A misure inevitabili e funzionali per la salvaguardia dell’intera popolazione, l’obbligo perimetrale imposto a pazienti portatori di patologie neuropsichiatriche ha letteralmente stravolto una quotidianità che giorno dopo giorno si sta facendo sempre più complicata.
Lo stop improvviso della frequenza scolastica e delle buone abitudini che questa forniva, il conseguente allontanamento da compagni di scuola e maestre di sostegno, l’arresto delle attività sportive e soprattutto la brusca interruzione di tutte quelle terapie (logopedia, musicoterapia, rieducativa) che offrivano un graduale recupero delle funzioni emotive e comportamentali, costituisce un vero e proprio flagello che sta portando ad una lenta ma progressiva regressione di tutti i passi avanti fatti.
Frustrazioni, difficoltà di concentrazione e apprendimento, stereotipie tornate prepotentemente a galla, impossibilità di razionalizzare la condizione di quarantena: tutti elementi che stanno mettendo in grossa difficoltà sia i soggetti portatori che i genitori degli stessi. Nonostante una costante e accurata applicazione nel proporre giornalmente le più svariate attività, che queste siano ludiche che didattiche, il passare del tempo sta amplificando le difficoltà di cui sopra.

════════════════

Esercizi ->
(a) Elenca tutte le terapie citate tra parentesi nel brano sulla quarantena dei pazienti neuropsichiatrici.
(b) Trascrivi dal brano sulla quarantena dei pazienti neuropsichiatrici il tratto che va da "Lo stop improvviso" fino a "passi avanti fatti.".
(c) Prosegui il brano sulla quarantena dei pazienti neuropsichiatrici a partire dall'ultima frase riportata.
I record non hanno alcun ruolo in questi esercizi.

Record estratti ->
════════════════

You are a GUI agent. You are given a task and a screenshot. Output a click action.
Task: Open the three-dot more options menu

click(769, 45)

════════════════

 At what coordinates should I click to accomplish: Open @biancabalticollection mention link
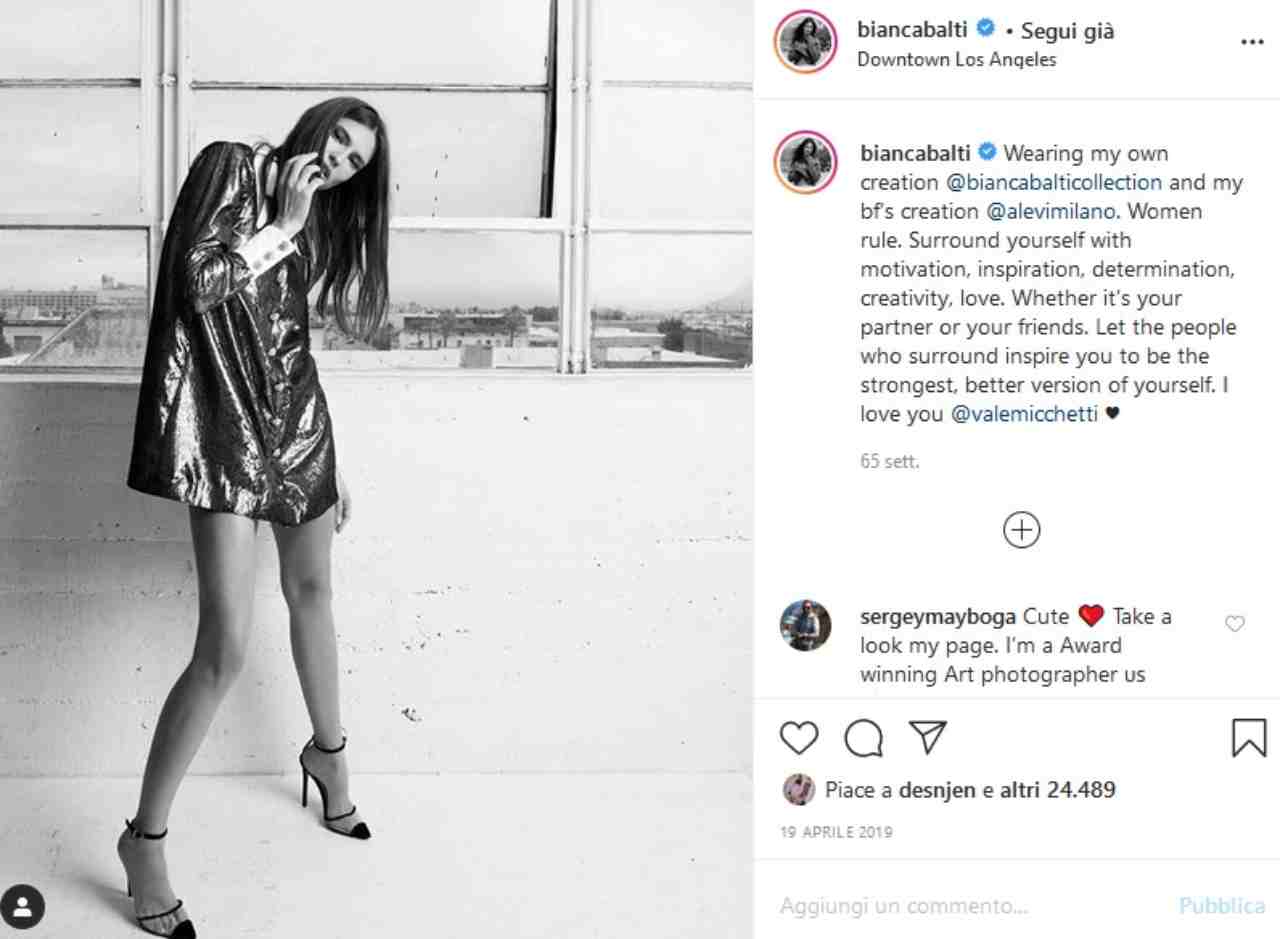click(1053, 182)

════════════════

Soluzioni ->
(a) logopedia, musicoterapia, rieducativa

(b)
Lo stop improvviso della frequenza scolastica e delle buone abitudini che questa forniva, il conseguente allontanamento da compagni di scuola e maestre di sostegno, l’arresto delle attività sportive e soprattutto la brusca interruzione di tutte quelle terapie (logopedia, musicoterapia, rieducativa) che offrivano un graduale recupero delle funzioni emotive e comportamentali, costituisce un vero e proprio flagello che sta portando ad una lenta ma progressiva regressione di tutti i passi avanti fatti.

(c)
L’ultima circolare del Viminale, dopo che lo stesso Ministero aveva messo in primo piano le esigenze dei runner o degli animali domestici rispetto ad anziani e inabili, non può comunque sopperire all’attuale mancanza di quelle discipline sanitarie atte alla salute di soggetti autistici.
Che fare dunque? Da mamma di due bambini affetti dalla patologia l’unica risposta, anzi, l’unica speranza che ho (perché di risposte in questo momento non ne trovo) e che il ministro della Salute possa nel più breve tempo possibile valutare l’opportunità di far riprendere le terapie (che queste siano ambulatoriali o private) a quei soggetti che, per “motivazioni di necessità o salute”, hanno l’assoluto bisogno di dare continuità ad un percorso riabilitativo che diversamente rischia di compromettere il lavoro svolto nei mesi e negli anni precedenti.
Nella giornata mondiale per la consapevolezza sull’autismo è dunque d’obbligo denunciare il limite temporale raggiunto da soggetti affetti da patologie neuropsichiatriche.